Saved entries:

^^^^

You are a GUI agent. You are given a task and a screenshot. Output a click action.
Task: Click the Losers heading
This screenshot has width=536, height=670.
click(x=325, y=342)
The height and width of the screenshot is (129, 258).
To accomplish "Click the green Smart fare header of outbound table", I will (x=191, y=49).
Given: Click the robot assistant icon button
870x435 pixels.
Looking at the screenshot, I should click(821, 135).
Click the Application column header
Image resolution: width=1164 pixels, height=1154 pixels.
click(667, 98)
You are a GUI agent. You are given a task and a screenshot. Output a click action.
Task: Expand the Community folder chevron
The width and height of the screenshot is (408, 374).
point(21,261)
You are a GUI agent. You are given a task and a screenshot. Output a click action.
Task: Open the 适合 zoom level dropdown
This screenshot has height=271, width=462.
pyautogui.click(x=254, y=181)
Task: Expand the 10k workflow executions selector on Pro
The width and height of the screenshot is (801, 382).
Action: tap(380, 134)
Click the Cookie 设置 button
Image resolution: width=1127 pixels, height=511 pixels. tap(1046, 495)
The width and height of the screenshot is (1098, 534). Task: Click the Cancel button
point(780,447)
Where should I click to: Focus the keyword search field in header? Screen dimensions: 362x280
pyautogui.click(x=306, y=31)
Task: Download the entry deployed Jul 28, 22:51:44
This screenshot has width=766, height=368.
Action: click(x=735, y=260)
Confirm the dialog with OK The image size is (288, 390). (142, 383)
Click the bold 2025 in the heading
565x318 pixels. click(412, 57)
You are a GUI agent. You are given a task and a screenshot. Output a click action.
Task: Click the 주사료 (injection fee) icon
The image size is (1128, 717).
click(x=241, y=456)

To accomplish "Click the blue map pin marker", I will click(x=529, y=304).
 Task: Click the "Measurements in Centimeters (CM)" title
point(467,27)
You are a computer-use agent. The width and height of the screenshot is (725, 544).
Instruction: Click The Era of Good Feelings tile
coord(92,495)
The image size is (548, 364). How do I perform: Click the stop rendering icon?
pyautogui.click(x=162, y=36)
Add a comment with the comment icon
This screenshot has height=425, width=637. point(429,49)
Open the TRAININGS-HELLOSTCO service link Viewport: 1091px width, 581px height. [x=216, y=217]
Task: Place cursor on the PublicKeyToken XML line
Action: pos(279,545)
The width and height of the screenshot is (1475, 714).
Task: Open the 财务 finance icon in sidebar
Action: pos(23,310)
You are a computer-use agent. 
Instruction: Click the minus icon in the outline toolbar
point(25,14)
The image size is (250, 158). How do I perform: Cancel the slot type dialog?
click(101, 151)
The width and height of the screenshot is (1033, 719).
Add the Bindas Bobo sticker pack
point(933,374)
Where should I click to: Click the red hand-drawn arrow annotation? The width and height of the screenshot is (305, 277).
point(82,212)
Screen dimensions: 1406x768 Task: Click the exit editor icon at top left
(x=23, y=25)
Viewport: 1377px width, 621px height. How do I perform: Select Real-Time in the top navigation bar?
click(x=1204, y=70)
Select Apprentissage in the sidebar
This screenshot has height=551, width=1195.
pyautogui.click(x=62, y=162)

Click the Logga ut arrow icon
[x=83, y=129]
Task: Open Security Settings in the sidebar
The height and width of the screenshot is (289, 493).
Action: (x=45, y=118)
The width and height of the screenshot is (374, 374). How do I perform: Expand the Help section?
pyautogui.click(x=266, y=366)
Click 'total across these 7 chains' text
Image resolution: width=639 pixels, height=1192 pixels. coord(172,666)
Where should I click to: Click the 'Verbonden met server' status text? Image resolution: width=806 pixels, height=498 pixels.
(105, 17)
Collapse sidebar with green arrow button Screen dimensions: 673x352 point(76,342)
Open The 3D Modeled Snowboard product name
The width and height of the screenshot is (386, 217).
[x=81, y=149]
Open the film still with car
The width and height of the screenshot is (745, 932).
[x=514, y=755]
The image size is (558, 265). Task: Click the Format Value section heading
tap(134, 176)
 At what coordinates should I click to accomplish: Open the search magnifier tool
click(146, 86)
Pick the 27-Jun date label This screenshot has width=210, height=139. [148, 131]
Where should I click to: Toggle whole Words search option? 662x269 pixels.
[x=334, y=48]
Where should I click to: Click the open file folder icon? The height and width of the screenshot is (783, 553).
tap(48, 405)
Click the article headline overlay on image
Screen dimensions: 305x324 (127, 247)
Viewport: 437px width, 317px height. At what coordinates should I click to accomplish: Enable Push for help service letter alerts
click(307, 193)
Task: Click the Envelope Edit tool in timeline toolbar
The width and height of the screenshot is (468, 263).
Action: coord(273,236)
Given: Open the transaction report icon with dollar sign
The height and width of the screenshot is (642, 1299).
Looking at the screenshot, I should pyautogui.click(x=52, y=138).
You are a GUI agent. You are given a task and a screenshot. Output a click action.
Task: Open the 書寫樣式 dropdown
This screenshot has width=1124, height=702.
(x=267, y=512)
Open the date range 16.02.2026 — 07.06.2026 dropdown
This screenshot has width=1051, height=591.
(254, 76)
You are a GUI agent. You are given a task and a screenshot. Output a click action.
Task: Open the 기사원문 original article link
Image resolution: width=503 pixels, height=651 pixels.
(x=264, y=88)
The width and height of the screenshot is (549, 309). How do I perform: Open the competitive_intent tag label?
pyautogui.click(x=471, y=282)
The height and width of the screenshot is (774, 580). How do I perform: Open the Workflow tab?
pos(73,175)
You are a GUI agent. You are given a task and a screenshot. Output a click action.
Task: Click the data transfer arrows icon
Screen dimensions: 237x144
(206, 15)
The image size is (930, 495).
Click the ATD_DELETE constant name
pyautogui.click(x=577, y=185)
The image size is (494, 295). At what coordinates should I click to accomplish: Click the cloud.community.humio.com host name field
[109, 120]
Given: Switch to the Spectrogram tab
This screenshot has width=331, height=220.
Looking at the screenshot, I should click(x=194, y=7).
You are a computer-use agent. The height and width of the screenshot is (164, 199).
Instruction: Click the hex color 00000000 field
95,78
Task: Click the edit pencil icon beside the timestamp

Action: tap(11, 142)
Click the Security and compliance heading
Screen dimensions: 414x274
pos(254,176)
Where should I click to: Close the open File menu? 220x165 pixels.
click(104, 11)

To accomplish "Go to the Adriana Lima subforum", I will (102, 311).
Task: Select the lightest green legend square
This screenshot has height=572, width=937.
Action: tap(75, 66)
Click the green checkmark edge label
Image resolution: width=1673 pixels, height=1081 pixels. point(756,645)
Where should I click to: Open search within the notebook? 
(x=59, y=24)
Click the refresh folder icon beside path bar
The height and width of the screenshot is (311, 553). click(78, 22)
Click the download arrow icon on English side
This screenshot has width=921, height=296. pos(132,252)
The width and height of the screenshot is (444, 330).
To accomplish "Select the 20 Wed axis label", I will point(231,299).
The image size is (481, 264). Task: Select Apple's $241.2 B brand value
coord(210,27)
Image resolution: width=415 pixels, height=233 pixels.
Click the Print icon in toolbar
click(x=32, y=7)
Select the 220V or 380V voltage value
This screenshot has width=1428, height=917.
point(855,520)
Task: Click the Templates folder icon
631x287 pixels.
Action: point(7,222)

^^^^

| What to produce |
The response must consist of the lines above, from the first one through the line containing "The height and width of the screenshot is (129, 258).", reproduced exactly.

| Written answer |
You are a GUI agent. You are given a task and a screenshot. Output a click action.
Task: Click the Losers heading
This screenshot has width=536, height=670.
click(x=325, y=342)
The height and width of the screenshot is (129, 258).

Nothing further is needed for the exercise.